Dominique Fortier ci restituisce un delicato ritratto della grande poetessa americana. Un ritratto che, come un volto, è eternamente in divenire, una porta che si apre ma non si chiude


Che persona era Emily Dickinson? Che sogni e aspirazioni aveva? Cosa provava quando restava per ore a scrivere nella sua stanza? Cosa ci direbbe fosse ancora qui?

Di lei sappiamo solo che sia nata nel 1830 nel Massachussets, che non si sposò, e che morì nel 1886, dopo aver trascorso gli ultimi anni in una sorta di clausura.
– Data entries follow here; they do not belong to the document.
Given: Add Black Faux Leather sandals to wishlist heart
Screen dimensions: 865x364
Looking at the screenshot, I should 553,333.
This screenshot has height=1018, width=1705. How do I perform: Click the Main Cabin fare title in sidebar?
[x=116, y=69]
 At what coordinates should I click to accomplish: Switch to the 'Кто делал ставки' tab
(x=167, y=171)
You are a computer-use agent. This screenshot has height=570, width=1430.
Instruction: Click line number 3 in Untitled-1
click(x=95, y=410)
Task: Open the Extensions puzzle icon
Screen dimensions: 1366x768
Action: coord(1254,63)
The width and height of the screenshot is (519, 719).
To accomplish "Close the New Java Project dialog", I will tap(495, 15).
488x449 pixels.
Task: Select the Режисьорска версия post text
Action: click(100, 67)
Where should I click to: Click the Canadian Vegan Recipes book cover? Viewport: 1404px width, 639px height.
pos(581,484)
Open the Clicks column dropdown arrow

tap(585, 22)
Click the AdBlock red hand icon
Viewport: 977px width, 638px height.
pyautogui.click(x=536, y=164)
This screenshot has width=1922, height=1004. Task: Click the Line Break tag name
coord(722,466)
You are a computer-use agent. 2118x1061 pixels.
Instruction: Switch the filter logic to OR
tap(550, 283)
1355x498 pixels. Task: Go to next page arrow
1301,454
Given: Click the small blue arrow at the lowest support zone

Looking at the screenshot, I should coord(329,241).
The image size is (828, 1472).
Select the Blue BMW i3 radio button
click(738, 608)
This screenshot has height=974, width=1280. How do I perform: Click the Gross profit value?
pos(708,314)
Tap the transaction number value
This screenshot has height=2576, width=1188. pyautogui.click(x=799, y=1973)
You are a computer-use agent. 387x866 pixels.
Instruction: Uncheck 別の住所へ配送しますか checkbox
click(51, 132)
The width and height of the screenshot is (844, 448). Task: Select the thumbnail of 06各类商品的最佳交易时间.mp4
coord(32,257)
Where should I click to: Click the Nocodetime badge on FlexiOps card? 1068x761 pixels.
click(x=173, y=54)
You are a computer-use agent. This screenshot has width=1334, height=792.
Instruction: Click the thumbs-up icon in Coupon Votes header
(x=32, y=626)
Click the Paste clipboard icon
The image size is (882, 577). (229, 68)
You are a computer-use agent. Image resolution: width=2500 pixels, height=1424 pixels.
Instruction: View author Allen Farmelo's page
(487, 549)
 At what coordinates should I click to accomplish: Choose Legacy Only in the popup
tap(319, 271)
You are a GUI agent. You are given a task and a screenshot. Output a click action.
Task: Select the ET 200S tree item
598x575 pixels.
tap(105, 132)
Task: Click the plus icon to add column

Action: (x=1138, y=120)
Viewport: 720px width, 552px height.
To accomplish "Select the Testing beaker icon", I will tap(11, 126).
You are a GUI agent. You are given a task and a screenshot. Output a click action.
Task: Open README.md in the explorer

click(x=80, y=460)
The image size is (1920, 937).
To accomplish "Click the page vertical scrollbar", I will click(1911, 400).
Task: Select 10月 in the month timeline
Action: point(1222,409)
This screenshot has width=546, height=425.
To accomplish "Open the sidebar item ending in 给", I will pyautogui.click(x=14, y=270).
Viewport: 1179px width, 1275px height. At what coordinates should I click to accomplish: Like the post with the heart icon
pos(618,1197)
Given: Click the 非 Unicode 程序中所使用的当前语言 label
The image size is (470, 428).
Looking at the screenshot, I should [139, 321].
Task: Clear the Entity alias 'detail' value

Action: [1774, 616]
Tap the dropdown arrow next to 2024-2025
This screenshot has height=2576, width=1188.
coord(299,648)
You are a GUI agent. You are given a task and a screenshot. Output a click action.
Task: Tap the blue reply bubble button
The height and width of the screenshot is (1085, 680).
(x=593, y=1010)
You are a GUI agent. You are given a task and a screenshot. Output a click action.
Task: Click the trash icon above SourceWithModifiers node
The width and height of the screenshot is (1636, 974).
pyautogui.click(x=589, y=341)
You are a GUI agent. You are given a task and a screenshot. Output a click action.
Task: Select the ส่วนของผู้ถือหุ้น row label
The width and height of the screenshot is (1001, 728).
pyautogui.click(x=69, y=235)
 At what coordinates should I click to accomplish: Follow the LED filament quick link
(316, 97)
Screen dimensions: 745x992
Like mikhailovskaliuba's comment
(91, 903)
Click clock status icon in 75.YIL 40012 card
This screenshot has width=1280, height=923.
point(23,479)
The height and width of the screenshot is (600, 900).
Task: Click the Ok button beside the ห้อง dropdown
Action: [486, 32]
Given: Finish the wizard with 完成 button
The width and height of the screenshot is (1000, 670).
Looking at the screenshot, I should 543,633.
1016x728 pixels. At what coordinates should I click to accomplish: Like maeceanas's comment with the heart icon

Ma di Emily sappiamo anche che trascorreva le sue giornate in solitudine, passeggiando nel suo giardino e soffermandosi a scorgere un fiore o un insetto. Nessuno fino ad ora è mai riuscito a delineare nitidamente la figura della grande poetessa americana e questo Dominique Fortier, grande appassionata di letteratura, non l’ha mai mandato giù.

Oggi che siamo assaliti da immagini moltiplicate all’infinito è sorprendente pensare che, di quella che fu una delle più grandi poetesse del suo paese, esiste un’unica fotografia di quando aveva 16 anni

Fonte: biografieonline.it

E’ proprio da qui che scocca una scintilla, parte un’indagine, un viaggio immaginario alla scoperta della vera anima di Emily Dickinson: quella bambina diventata poi ragazza, donna vissuta tra Amherst, Boston, il seminario femminile di Mount Holyoke e Homestead e di cui conosciamo solo l’amore per le poesie e la natura, fonte di salvezza o tortura, fonte di ricordo o speranza.


Pagina bianca

Emily Dickinson oggi appare comeuno schermo bianco, una pagina vergine”, scrive Dominique Fortier, ma quello schermo può farsi vivido o quanto meno abbozzato se ci lasciamo andare all’immaginazione.

“Da mesi rileggo le raccolte di poesie e di lettere di Emily Dickinson […], faccio incetta di siti in cui si vedono le foto di Homestead, della città di Amherst ai tempi dei Dickinson. Finora è una città di carta. Sarebbe preferibile che rimanesse tale oppure dovrei andare a visitare di persona le due case trasformare in museo? […] Da quando ho paura di entrare in un libro? Ben presto del giardino di Emily rimarranno solo steli secchi e fiori appassiti. Ma forse è proprio così che deve essere scoperto”


Sappiamo ancora troppo poco di lei

Conoscere Emily non è facile considerando le poche informazioni che ci rimangono di lei: i suoi manoscritti sono conservati alla Houghton Library dell’Università di Harvard, dove non è possibile consultarli direttamente, ma solo in copia, come le sue lettere e il suo erbario. Di lei abbiamo anche la Dickinson Room, una stanza allestita con libri, mobili, tappeti appartenuti alla famiglia della poetessa. Ma ciò che possiamo immaginare per certo è che Emily sia stato uno spirito autunnale, fatto di nostalgia, cupezza e foglie pronte a cadere.

“Che cosa aspetta questa Emily di trenta, quaranta, cinquant’anni? L’amore? Dio? Un lettore che finalmente legga le sue poesie nel modo in cui desidera che vengano percepite? O semplicemente la morte, che allontana ogni giorno scrivendo qualche parola in più, fragili formule magiche che creano minuscole luci nell’eternità”

Non possiamo escludere che Emily sia stata una persona introversa, ma con un grande bisogno di essere letta, di donare quello che lei voleva testimoniare. La stessa poetessa, infatti, quando ancora era in vita ha offerto una manciata di poesie in attesa di un giudizio, ma la pubblicazione è avvenuta per lo più in forma anonima e dopo un pesante rimaneggiamento.


Una foresta in cui perdersi

Il lavoro compiuto dalla scrittrice canadese ne “Le città di carta”, primo titolo estero di AlterEgo Edizioni, è immane, una ricostruzione il più possibile fedele, che ci accompagna indietro nel tempo, quando le carrozze ancora vagavano per le strade deserte e grazie a queste riusciamo a entrare nella casa di Emily, nella sua quotidianità e nella sua intimità fatta di delicatezza e spirito sempre fanciullesco.

Ad ogni modo, che la ricostruzione della figura della grande poetessa realizzata da Dominique Fortier corrisponda al reale o meno, ciò che ci dovrebbe bastare è che leggere le opere della Dickinson è come entrare in una “foresta eternamente misteriosa ma la cui penombra è trafitta da sentieri e raggi di sole”, che presto finisce per “crescere dentro di noi”.